Exercise requirements: Your answer must repeat all of the entries word for word, without any images.
──────── Provided entries
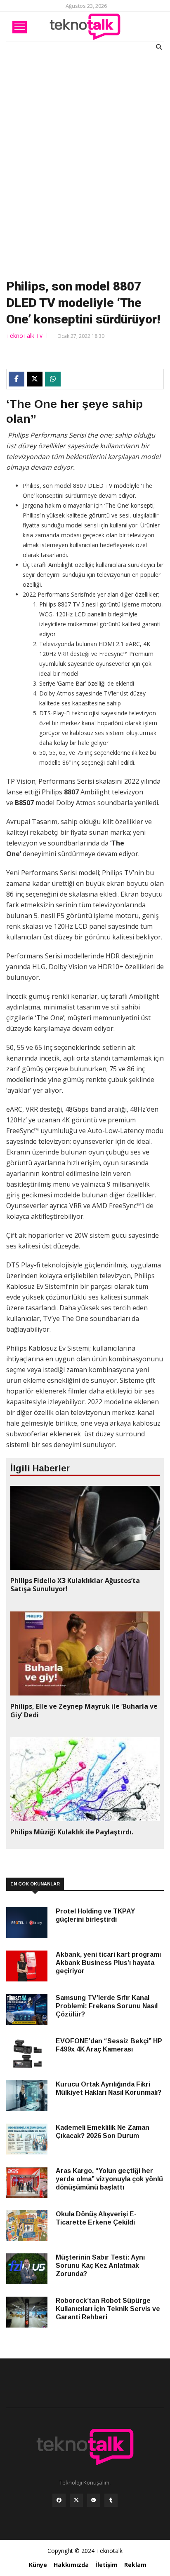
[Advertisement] (85, 163)
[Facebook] (59, 2502)
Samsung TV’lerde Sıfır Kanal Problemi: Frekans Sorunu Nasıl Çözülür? (107, 2006)
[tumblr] (111, 2502)
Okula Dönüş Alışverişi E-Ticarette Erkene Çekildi (96, 2218)
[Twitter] (76, 2502)
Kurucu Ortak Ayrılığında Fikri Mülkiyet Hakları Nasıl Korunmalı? (108, 2088)
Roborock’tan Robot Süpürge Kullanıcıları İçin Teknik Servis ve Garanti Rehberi (108, 2309)
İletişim (106, 2565)
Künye (38, 2565)
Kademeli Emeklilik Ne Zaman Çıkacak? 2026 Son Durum (102, 2131)
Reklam (135, 2565)
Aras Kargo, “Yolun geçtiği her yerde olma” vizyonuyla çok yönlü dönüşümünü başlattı (109, 2179)
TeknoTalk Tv (24, 336)
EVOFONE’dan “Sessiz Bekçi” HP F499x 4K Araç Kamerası (109, 2045)
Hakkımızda (71, 2565)
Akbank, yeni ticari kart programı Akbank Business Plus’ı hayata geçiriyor (108, 1962)
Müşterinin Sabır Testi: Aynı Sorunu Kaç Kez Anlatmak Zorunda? (100, 2265)
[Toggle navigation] (19, 27)
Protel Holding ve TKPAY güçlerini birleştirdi (95, 1915)
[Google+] (93, 2502)
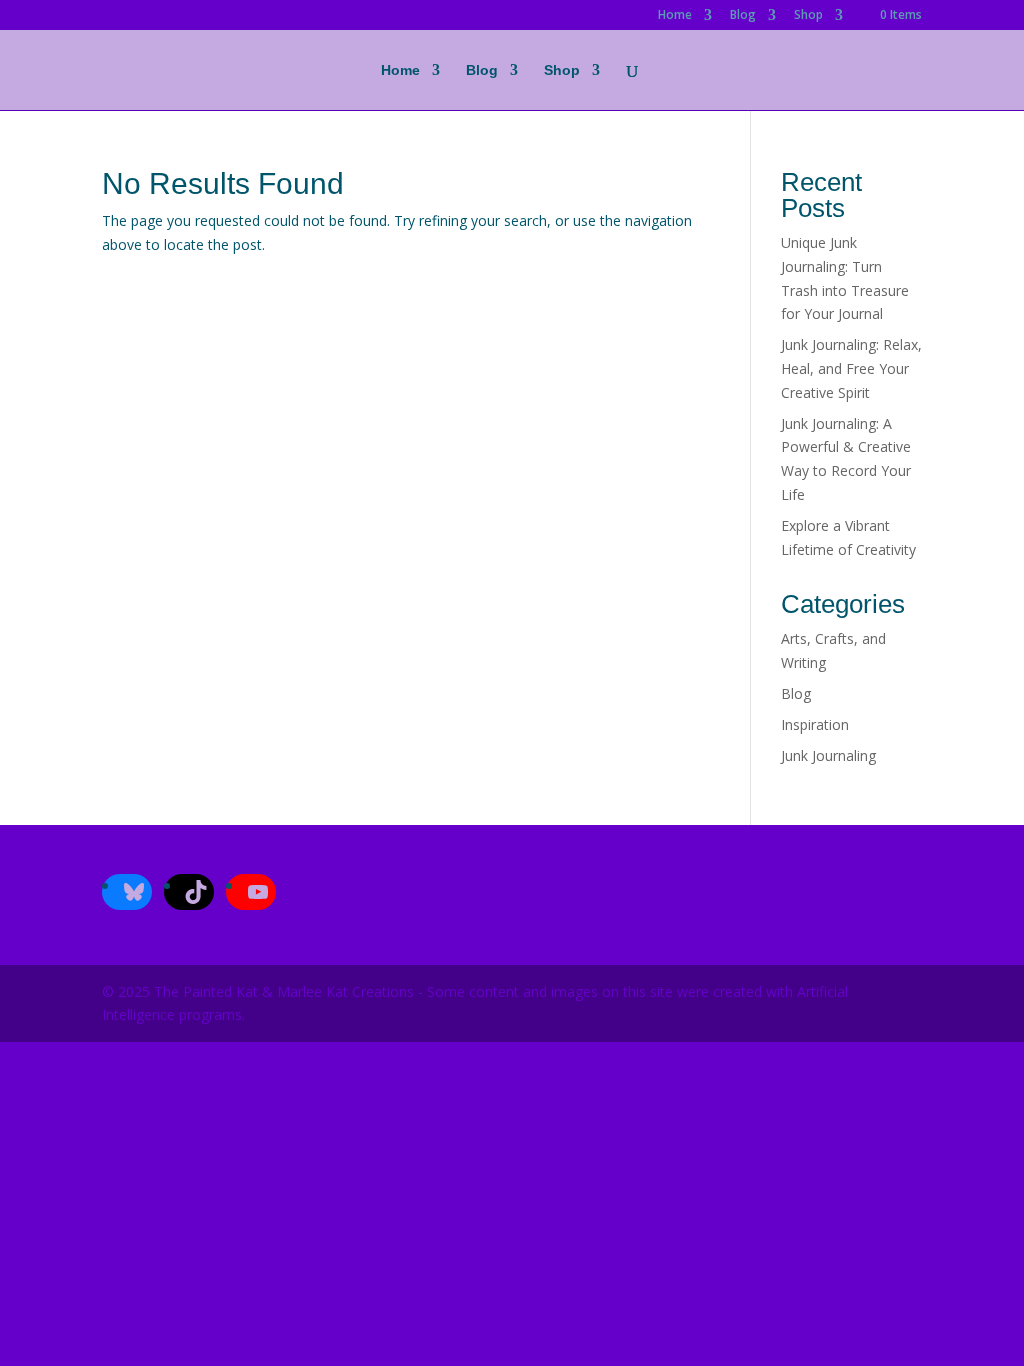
────────────────
Exercise output:
[Advertisement] (85, 163)
[Facebook] (59, 2502)
Samsung TV’lerde Sıfır Kanal Problemi: Frekans Sorunu Nasıl Çözülür? (107, 2006)
[tumblr] (111, 2502)
Okula Dönüş Alışverişi E-Ticarette Erkene Çekildi (96, 2218)
[Twitter] (76, 2502)
Kurucu Ortak Ayrılığında Fikri Mülkiyet Hakları Nasıl Korunmalı? (108, 2088)
Roborock’tan Robot Süpürge Kullanıcıları İçin Teknik Servis ve Garanti Rehberi (108, 2309)
İletişim (106, 2565)
Künye (38, 2565)
Kademeli Emeklilik Ne Zaman Çıkacak? 2026 Son Durum (102, 2131)
Reklam (135, 2565)
Aras Kargo, “Yolun geçtiği her yerde olma” vizyonuyla çok yönlü dönüşümünü başlattı (109, 2179)
TeknoTalk Tv (24, 336)
EVOFONE’dan “Sessiz Bekçi” HP F499x 4K Araç Kamerası (109, 2045)
Hakkımızda (71, 2565)
Akbank, yeni ticari kart programı Akbank Business Plus’ı hayata geçiriyor (108, 1962)
Müşterinin Sabır Testi: Aynı Sorunu Kaç Kez Anlatmak Zorunda? (100, 2265)
[Toggle navigation] (19, 27)
Protel Holding ve TKPAY güçlerini birleştirdi (95, 1915)
[Google+] (93, 2502)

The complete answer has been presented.